The kind of picture that only exists when nobody is thinking about how they look. On the back, in Diana’s handwriting, “This is who we are. Don’t let anyone tell you otherwise.” He has never shown it to anyone. But the person who saw it just once, briefly, said they never forgot what was written there. The letter was several pages, handwritten.
People who knew Diana’s correspondence said it was the longest personal letter she was known to have written to either of her sons. Nobody has read it except William. But Burrell described what Diana told him about what she wanted it to contain, not the exact words, but the intention behind them. She wanted him to know how she saw him, not as the future king, not as the heir to an institution, as her son, the specific, particular person she had been watching for 15 years.

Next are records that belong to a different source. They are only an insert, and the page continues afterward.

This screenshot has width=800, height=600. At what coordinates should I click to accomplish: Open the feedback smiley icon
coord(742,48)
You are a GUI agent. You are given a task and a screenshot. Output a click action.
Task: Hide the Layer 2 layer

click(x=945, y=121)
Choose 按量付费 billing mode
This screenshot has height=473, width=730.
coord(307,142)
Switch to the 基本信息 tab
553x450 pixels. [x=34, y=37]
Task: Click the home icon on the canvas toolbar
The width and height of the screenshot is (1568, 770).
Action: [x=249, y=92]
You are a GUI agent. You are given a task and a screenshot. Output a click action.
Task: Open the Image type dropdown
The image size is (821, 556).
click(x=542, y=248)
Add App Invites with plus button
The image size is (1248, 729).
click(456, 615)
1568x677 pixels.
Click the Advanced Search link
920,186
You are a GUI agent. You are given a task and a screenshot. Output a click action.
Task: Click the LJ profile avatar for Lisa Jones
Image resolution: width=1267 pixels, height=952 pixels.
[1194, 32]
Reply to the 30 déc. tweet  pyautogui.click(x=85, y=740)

His patience with Harry when Harry needed patience. The way he listened to people with his whole attention, rather than the performed attention that most people in their world had learned to substitute. The particular expression he had when something moved him and he was trying not to show it. She wanted him to have that version of himself described in her words, from her eyes, for the moments when the institution would offer him a different version.
When people would tell him who he was supposed to be and how he was supposed to present himself and what he was supposed to feel and when he was supposed to feel it. She had been on the receiving end of that process herself. She knew what it did to a person if they had nothing to hold on to. She wanted him to have something to hold on to.
She wrote it the way she spoke when she wasn’t being careful without management. Without the version of herself that had learned to navigate rooms. Just her voice, plain and direct, saying what she actually thought. About him. For him. For the day when he would be old enough to need it. The third thing in the box, the small object that William’s friend glimpsed, nobody knows for certain what it was.
Some people who were close to Diana have theories. A piece of jewelry. Something she had carried for years and wanted him to have. Something that had meaning between the two of them that no one else would understand. He kept it after he opened the box. He has been seen with it since. Occasionally, something small, held briefly, put away again.
He has never been asked about it directly. Nobody who knows what it is has said. William turned 18 on the 21st of June, 2000. Diana had been gone for 2 years and 10 months. The key had been around his neck for almost 3 years. He had never opened the box. Not yet. He was at Highgrove with his father and Harry and a small group of family.